CompleteCase.com is a Seattle-based page that allows couples looking to break up to simply log on, fill in the blanks and put a quick and relatively simple end to their marriage.
"I think it's awesome!" exclaimed Stacey Kiss, a 36-year-old hospital manager who was among the first to use the service in Seattle. "I'm a big Internet surfer. I love to play around on there."
Kiss had spent a couple thousand dollars going through a previous courtroom divorce and didn't have that kind of money as she was preparing for her second breakup. She says within two hours of logging on she had all the paperwork filled out, and 90 days later was divorced by mail.
"Response has been overwhelmingly good," said Randy Finney, founder of CompleteCase. "I expected more controversy than we've had."
Launched less than a year ago to service Washington state and California, the site has experienced considerable growth, now operating in Florida and bringing its Splitsville service to New Yorkers today and Texans later this month. Finney hopes to be operating in 10 to 15 states before long.
CompleteCase.com bills itself as "the country's first automated online divorce procedure website providing streamlined and foolproof access to the family law system at substantially lower costs."
By "lower costs," Finney refers to the $249 price for the service, compared to the $3,000 to $4,000 dollars he estimates could be spent on attorneys in a courtroom battle.
According to one of its news releases, the site "produces all of the legal documents, completed down to the last detail, ready to sign and deliver to the courthouse. All of this is completed automatically online and is ready to print directly from the user's computer as soon as the last question is answered. It is the most private method of resolving these personal issues."
Couples can use the service to break their marriage contract without ever appearing before a judge in many cases. They simply mail in signed forms. The site is not geared for all spouses looking to call it quits, just those with an amicable or uncontested breakup.
But not everyone is praising the success – let alone the existence – of the divorce website. Some pro-family groups find it rather disturbing.
"It's bad news," said Bridget Maher, a marriage and family policy analyst at the Family Research Council. "If anything, the divorce process should be slowed down."
Maher estimates that 43 percent of marriages entered into today are likely to end in divorce.
Wendy Wright is a senior policy director for Concerned Women for America, the nation's largest public-policy women's organization. She agrees society ought to make it more difficult to split instead of easier.
"You'll end up seeing people getting divorced who shouldn't be," Wright said. "A lot of hoops [to jump through] would weed out those who could make their marriages work."
While the page makes it technically easier for people to dissolve their bond, Wright blasts it for appealing to those thinking about divorce.
"It will fool them – make them think that it's easy," she said. "Divorce is not easy emotionally, and the damage to kids involved is incalculable."
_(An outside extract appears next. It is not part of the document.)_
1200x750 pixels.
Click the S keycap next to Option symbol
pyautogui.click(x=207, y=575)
Online breakups have even caught the eye of Pope John Paul II, who weighed in on a British website similar to Finney's, calling it immoral. He also recently urged Catholic lawyers to boycott all divorce cases.
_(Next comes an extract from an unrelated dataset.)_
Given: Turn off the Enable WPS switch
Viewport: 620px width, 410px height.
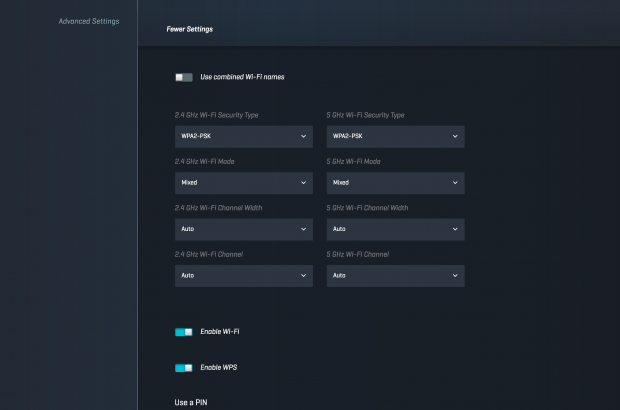Looking at the screenshot, I should point(183,368).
Finney defends his site as "good for American families," saying many couples are going to get divorced anyway, and this is a way to avoid ugly courtroom scenarios he's seen in his 11 years as a lawyer.
"They spend all their money, ending up broke, tearing each other limb from limb," he told WorldNetDaily.
Kiss echoed that thought, saying, "If you don't want to be with someone, those are your reasons. If it's over, it's over. Don't drag it out. It just makes it worse on the kids."
Though the federal government stopped tracking detailed information in the 1990s, figures from the National Center for Health Statistics show the total number of annual breakups in America has surpassed the million mark every year since 1975.
Even with the overall high rate of divorce, recent world events are believed to have caused a fluctuation. In the wake of the Sept. 11 terrorist attacks, many couples in the U.S. and abroad who had considered splitting decided to forego proceedings and give their marriages another try.
"The number of inquiries from prospective clients has dropped sharply," divorce lawyer Diane Benussi told the Sunday Mercury of Birmingham, England. "Husbands and wives seem to be sticking together, appreciating the security and importance of the family unit."
Finney says he expected more opposition from the legal community since the debut of CompleteCase last May, but he's received some positive feedback regarding the reduction of overcrowding in the court system.
He also says he's been praised by people who previously had gone through nasty courtroom breakups, lauding him for the ease with which their most recent division went.
Kiss is among the satisfied customers.
"In our fast-food world, it's instant gratification. I love it," she said. "But I don't plan on using the service again, because I don't plan on getting married again."